STAT 425: Introduction to Nonparametric Statistics

Instructor: Fritz Scholz

1 Coverage: This course focuses on nonparametric and/or distribution free statistical methods. The coverage follows the text by Lehmann with chapter headings:

1. Rank tests for comparing two treatments,

2. Comparing two treatments or attributes in a population model,

3. Blocked comparison for two treatments,

4. Paired comparison in a population model and the one-sample problem,

5. The comparison of more than two treatments,

6. Randomized complete blocks,

7. Tests of randomness and independence.

The k-sample Anderson-Darling test and its extension will be added in the discussion of chapters 5 and 6. The statistical platform R will be used extensively to carry out these tests and explore their power and large sample approximation properties.

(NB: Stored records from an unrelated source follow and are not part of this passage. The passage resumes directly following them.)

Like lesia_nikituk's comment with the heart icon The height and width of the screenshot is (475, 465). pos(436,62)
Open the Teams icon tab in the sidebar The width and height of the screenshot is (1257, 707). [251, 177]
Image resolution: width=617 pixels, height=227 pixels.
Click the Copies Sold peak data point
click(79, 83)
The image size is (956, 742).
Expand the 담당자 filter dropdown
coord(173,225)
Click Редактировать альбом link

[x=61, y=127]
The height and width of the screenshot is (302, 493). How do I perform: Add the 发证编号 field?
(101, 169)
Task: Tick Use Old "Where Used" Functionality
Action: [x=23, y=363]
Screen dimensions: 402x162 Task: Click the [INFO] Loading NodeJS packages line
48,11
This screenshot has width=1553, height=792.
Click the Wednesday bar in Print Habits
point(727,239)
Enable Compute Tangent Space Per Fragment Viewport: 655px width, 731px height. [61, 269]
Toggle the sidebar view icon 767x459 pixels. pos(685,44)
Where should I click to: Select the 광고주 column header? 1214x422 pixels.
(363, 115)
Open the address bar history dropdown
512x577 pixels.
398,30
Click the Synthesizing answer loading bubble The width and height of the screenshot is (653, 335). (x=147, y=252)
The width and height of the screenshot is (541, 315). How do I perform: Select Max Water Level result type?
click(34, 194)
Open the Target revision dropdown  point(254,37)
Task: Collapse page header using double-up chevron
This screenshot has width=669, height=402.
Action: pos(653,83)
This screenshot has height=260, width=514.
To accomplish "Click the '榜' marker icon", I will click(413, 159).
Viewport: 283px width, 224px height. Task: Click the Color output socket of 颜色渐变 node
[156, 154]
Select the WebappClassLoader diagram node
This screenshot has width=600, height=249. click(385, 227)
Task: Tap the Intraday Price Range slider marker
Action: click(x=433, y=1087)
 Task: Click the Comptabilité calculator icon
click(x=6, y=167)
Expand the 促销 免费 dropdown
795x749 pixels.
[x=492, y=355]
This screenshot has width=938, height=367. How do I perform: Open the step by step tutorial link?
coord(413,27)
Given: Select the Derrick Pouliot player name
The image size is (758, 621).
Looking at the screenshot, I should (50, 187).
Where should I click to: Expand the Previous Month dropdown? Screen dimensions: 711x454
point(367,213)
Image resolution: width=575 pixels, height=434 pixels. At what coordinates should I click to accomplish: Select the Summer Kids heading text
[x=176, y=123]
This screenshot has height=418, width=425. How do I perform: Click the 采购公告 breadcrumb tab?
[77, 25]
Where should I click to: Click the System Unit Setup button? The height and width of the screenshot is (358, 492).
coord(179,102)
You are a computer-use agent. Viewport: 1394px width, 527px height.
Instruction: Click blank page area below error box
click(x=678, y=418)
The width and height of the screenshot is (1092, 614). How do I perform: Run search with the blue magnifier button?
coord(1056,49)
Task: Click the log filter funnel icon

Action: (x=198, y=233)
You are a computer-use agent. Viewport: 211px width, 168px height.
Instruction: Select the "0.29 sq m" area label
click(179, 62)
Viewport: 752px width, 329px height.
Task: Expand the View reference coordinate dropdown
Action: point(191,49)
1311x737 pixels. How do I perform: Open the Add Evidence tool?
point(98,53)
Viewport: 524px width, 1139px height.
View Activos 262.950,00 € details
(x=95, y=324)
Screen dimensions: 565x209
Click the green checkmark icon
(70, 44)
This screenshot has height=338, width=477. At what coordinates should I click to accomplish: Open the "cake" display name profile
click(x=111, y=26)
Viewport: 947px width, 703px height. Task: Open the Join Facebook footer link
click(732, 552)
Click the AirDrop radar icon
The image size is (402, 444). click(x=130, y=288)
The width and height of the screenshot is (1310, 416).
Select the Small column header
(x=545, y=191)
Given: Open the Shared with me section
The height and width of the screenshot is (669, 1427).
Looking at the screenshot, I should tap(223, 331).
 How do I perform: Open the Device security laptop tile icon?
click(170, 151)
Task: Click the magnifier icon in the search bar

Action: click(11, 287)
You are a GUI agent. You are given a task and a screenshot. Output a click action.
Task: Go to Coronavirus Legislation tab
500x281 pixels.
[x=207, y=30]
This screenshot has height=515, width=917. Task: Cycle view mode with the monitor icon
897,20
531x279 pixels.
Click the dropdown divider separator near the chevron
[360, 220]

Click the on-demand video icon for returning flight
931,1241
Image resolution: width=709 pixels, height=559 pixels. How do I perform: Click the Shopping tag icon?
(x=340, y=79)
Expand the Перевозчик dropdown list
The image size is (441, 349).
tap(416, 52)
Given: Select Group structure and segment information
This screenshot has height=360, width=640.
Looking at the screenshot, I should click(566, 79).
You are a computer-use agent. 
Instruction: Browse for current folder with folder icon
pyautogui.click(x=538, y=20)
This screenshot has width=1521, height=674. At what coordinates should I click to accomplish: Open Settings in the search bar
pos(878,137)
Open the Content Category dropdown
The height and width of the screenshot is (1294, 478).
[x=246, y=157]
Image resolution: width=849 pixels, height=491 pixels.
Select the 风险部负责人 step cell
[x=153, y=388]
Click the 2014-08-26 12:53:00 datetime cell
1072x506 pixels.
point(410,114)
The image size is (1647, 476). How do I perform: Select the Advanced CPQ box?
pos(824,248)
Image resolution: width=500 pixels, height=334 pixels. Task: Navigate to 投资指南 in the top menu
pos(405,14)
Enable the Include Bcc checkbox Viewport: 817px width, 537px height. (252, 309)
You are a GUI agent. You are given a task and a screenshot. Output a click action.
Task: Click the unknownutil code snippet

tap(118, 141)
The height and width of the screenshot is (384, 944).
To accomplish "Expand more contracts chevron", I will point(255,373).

While the above addresses mainly rank based methods we will also discuss nonparametric confidence bounds for population quantiles based on order statistics.

Prerequisites: A basic introductory course of probability and statistics (e.g., Stat 342 or Stat 390 or my consent) covering testing (type I and type II error, significance level, p-value, power), confidence intervals, estimation, the essence of the central limit theorem and knowledge or exposure to the statistical analysis platform R. If deemed appropriate a short review of R will be given.

Text: Nonparametrics: Statistical Methods Based on Ranks (Paperback, 2006)

by Erich L. Lehmann, Springer Verlag (required).

A First Course in Statistical Programming with R

by W. John Braun and Duncan J. Murdoch, Cambridge University Press 2007 (optional).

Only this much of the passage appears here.